The AI art discussion is heating up, with more and more arguments from traditional artists about the loss of creative opportunities in the face of Dall-E, Midjourney, Stable Diffusion and friends.
It's fascinating to think on how quickly things are moving. It's only been five months since we first encountered Dall-E 2. And OpenAI's approach to such tools, whether these image models or the language model, GPT-3, has been to try and control access carefully to slow down any potential risky usage. But now with so many options now available, OpenAI has announced users can upload faces to include in AI images – a concept many feel is ripe for abuse.
I've spent most of my time playing with Midjourney, as its Discord interface has been an exciting way to not only test your own ideas but watch others exploring other styles and prompts that helps you learn how to 'tell' the Midjourney AI what you want to create.
One aspect of this access to the collective wisdom is seeing keywords being used to trigger stylistic choices that aren't directly associated with your prompt.
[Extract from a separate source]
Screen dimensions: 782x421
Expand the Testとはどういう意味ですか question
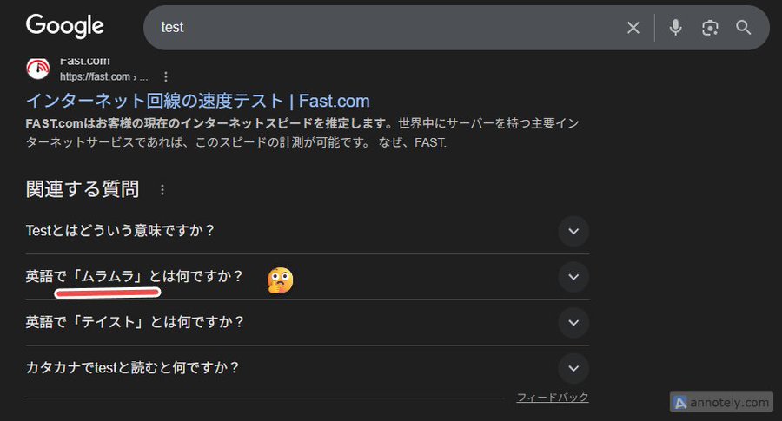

It's one thing to ask for a "money tree", for a deeply simple example. It's another to add colour suggestions or exclusions, art styles, aspect ratios, and more to guide the AI to a specific look and feel you're hoping for.
In some ways this is quickly becoming a new creative coding language. Yes, any phrase will get a result, but to achieve a specific result you can picture in your mind you'll need to iterate on an idea to get the output you want to see.
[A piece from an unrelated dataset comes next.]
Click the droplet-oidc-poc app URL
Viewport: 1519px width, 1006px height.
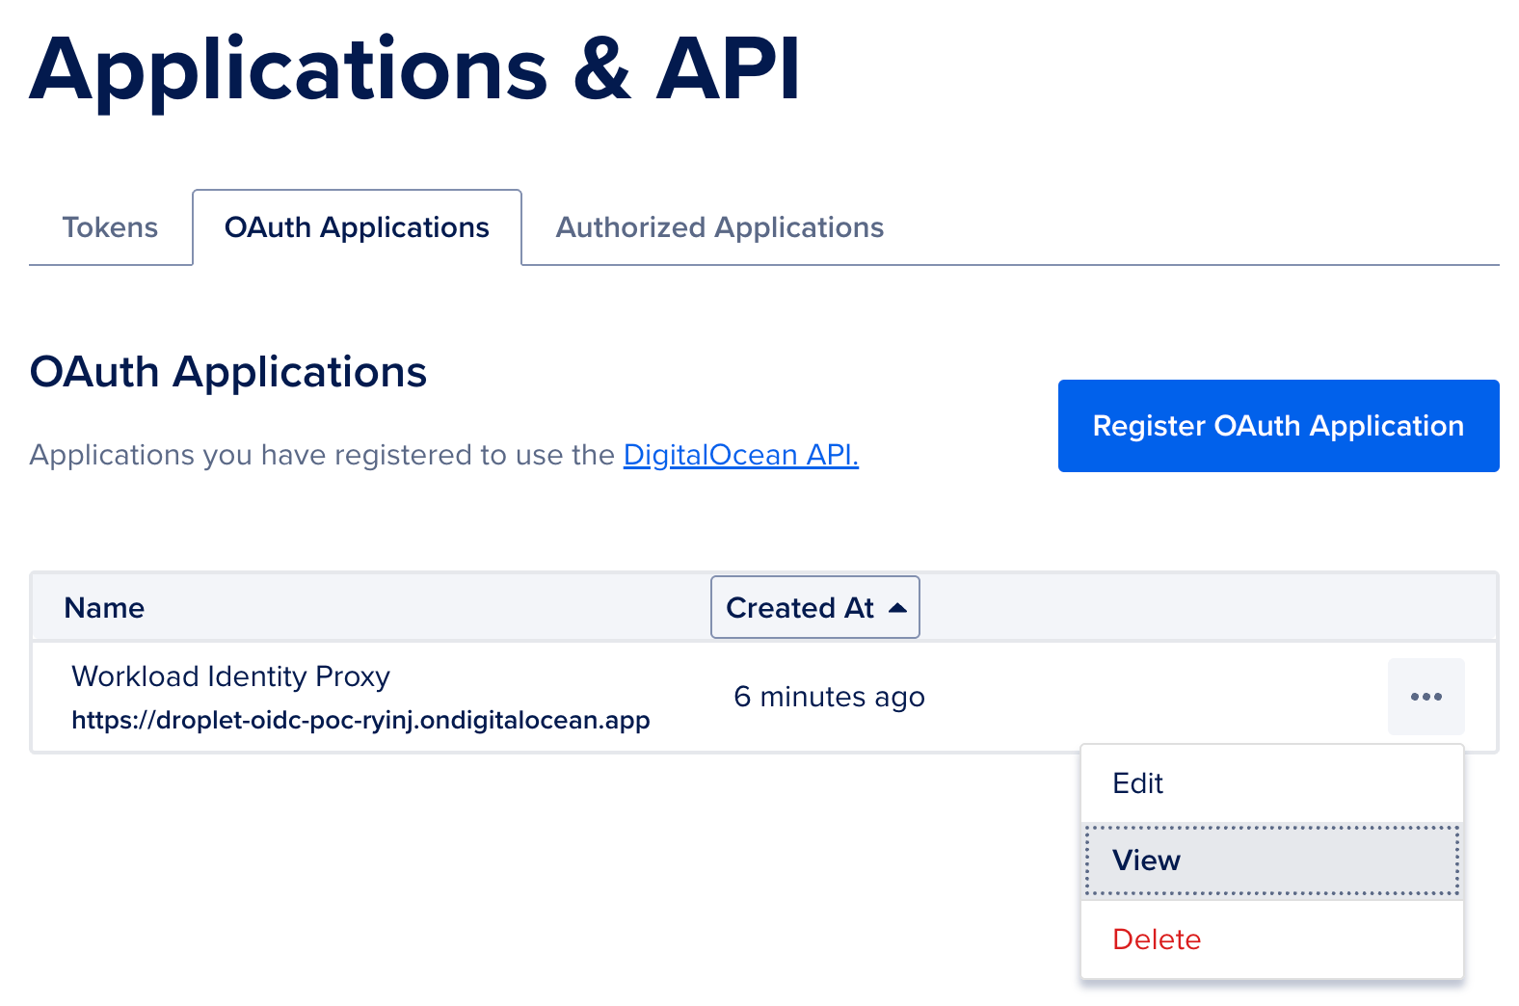pyautogui.click(x=360, y=721)
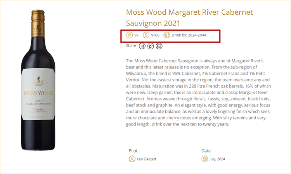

This leads to the use of style prompts that could cause a major legal conflict for these tools: artist names. If you ask an AI to draw you a picture "in the style of" a specific artist, are you entering the realm of infringement?
Taking my simple 'money tree' example, I offered up the simple two words to Midjourney and got the following result:
Seriously, how pretty are those trees? I really love this tool.
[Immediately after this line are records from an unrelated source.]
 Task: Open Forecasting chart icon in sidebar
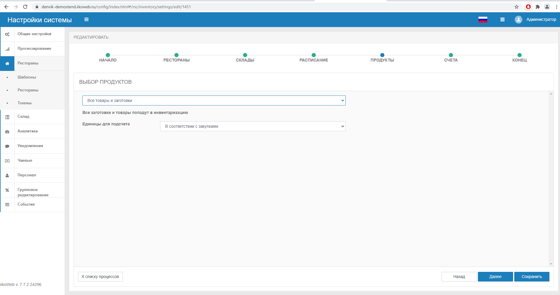pos(7,49)
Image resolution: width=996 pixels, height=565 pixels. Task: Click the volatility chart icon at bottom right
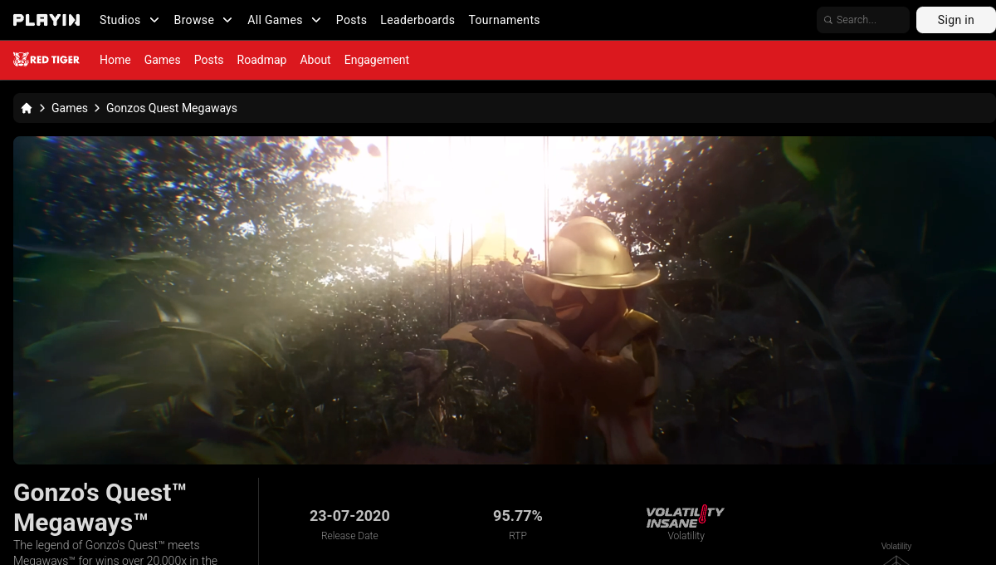coord(896,560)
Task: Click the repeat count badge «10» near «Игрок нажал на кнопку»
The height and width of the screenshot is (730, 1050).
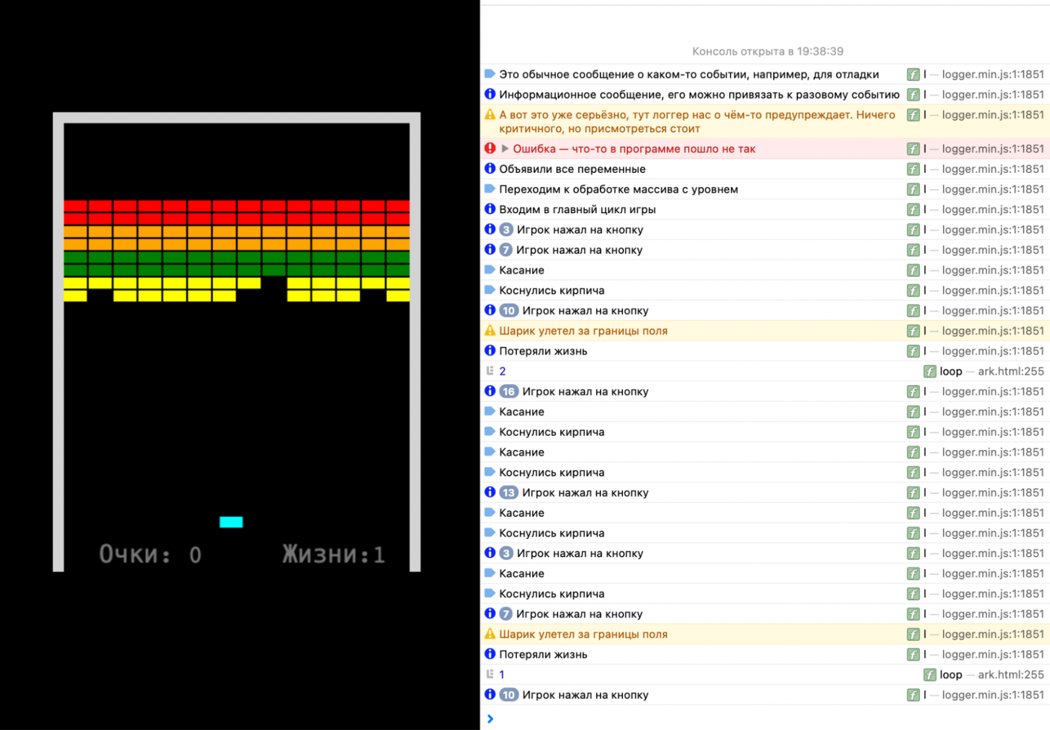Action: tap(508, 310)
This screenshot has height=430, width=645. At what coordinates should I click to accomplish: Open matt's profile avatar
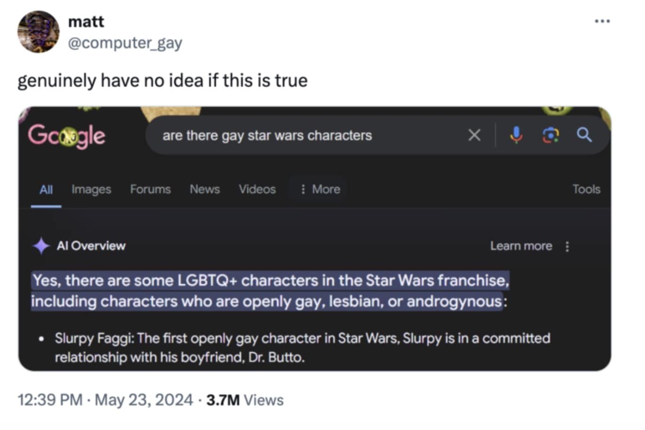(x=39, y=32)
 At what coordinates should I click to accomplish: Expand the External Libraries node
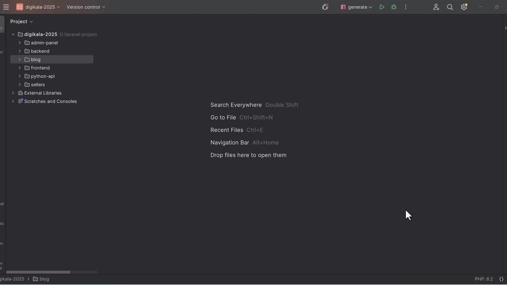(x=13, y=93)
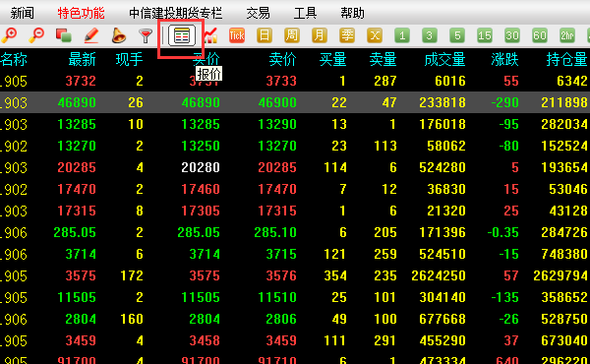Switch to monthly 月 chart period
The height and width of the screenshot is (364, 590).
[x=320, y=35]
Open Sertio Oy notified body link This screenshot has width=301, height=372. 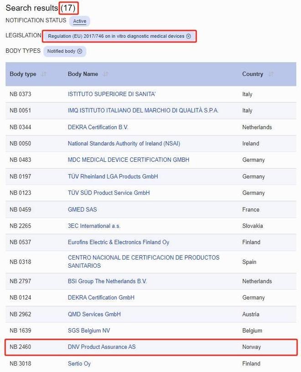coord(79,363)
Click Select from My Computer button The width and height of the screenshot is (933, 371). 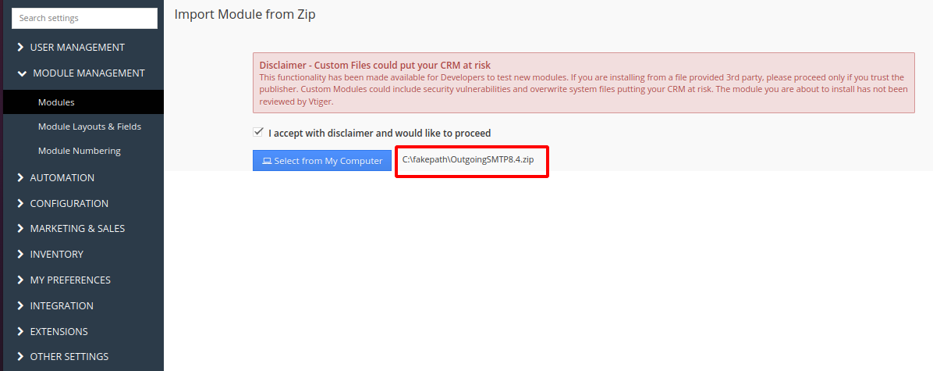tap(322, 161)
Then I asked for two more versions 'in the style of' two famous artists.
Here's upscaled versions of two of these trees, showing that added power of selecting from the options and getting it to go a little deeper.
So how does the AI know how to be 'inspired by' any given artist? Through the corpus of artworks that were fed into the AI to teach it about art. And that's where it gets very troubling, as one particular artist is arguing as they find their name has become a very popular prompt – far more popular than Picasso.